───── Dataset entries ─────
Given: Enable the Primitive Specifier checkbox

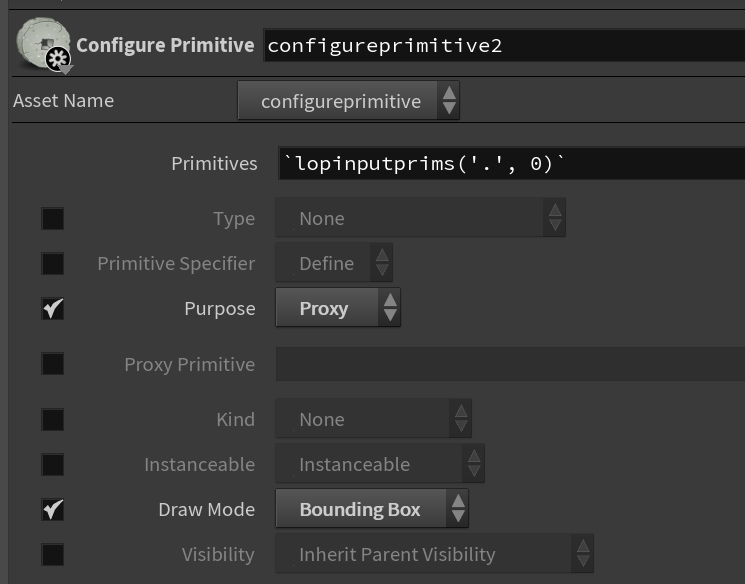Looking at the screenshot, I should pyautogui.click(x=53, y=264).
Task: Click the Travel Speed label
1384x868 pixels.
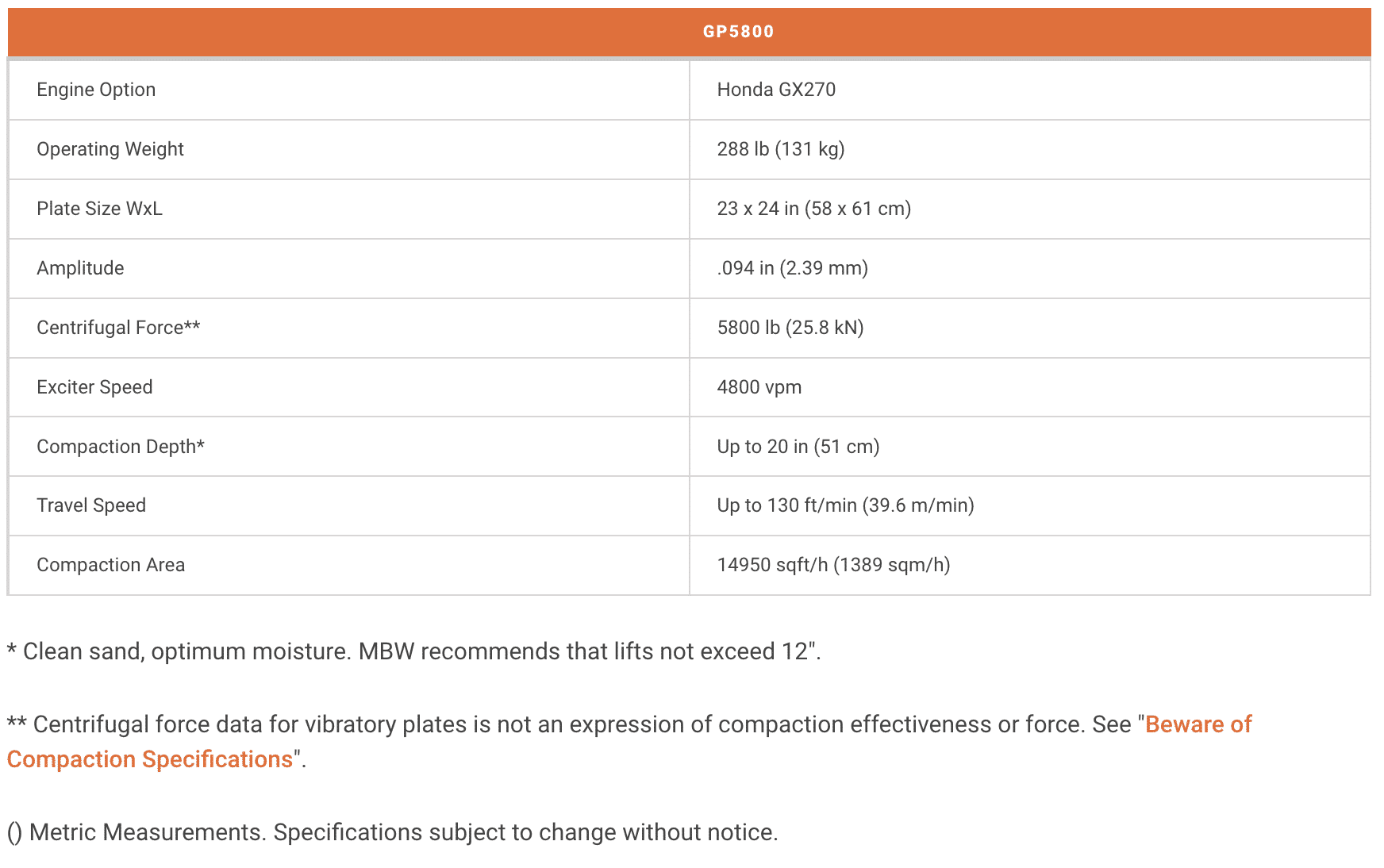Action: [x=91, y=505]
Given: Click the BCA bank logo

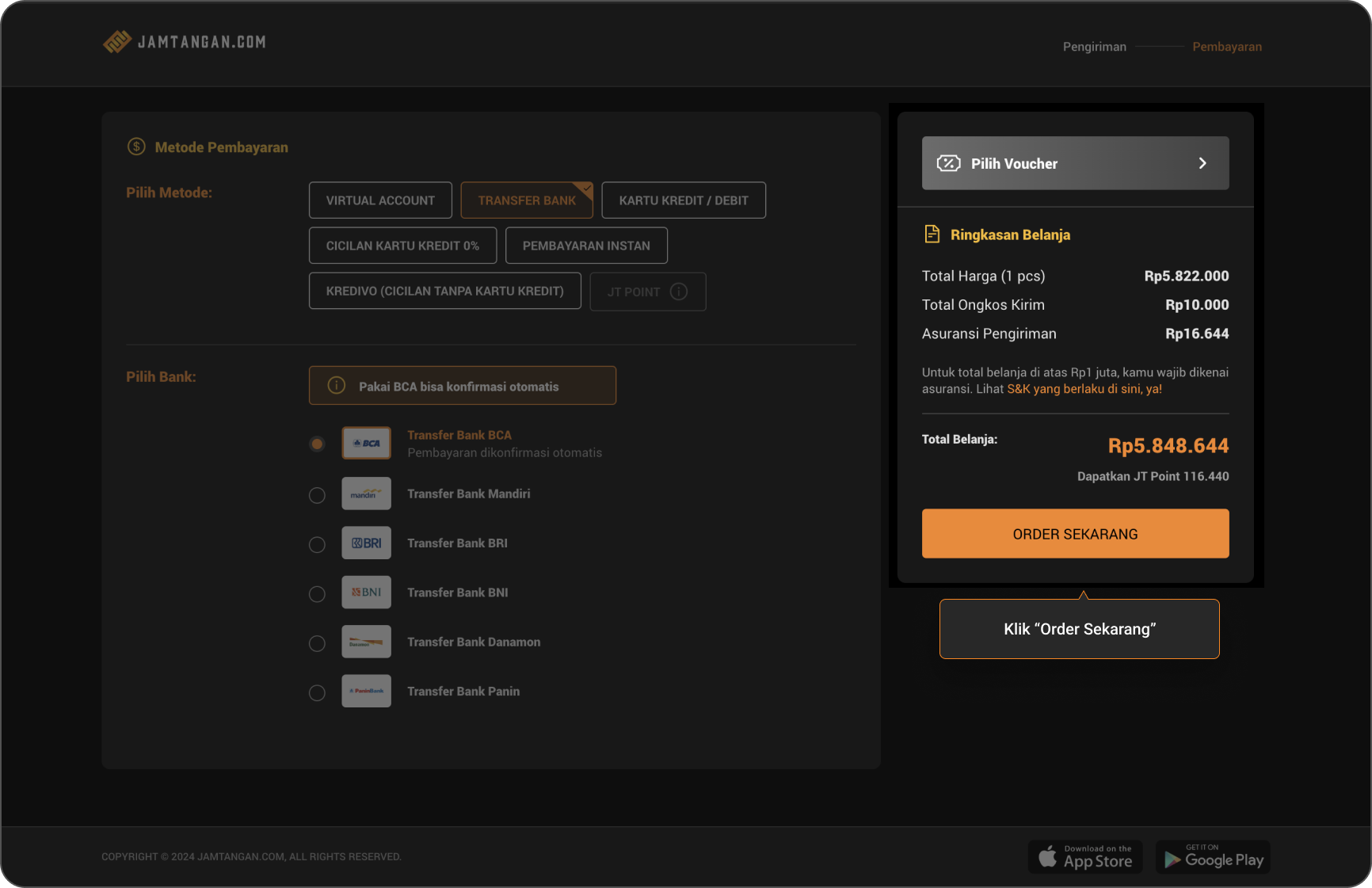Looking at the screenshot, I should coord(367,444).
─────
Work to be completed:
Reproduce each line of the records exactly, and omit every picture.

Task result:
Given: Enable the Primitive Specifier checkbox

Looking at the screenshot, I should pyautogui.click(x=53, y=264).
Task: Click the Travel Speed label
1384x868 pixels.
Action: [x=91, y=505]
Given: Click the BCA bank logo

Looking at the screenshot, I should coord(367,444).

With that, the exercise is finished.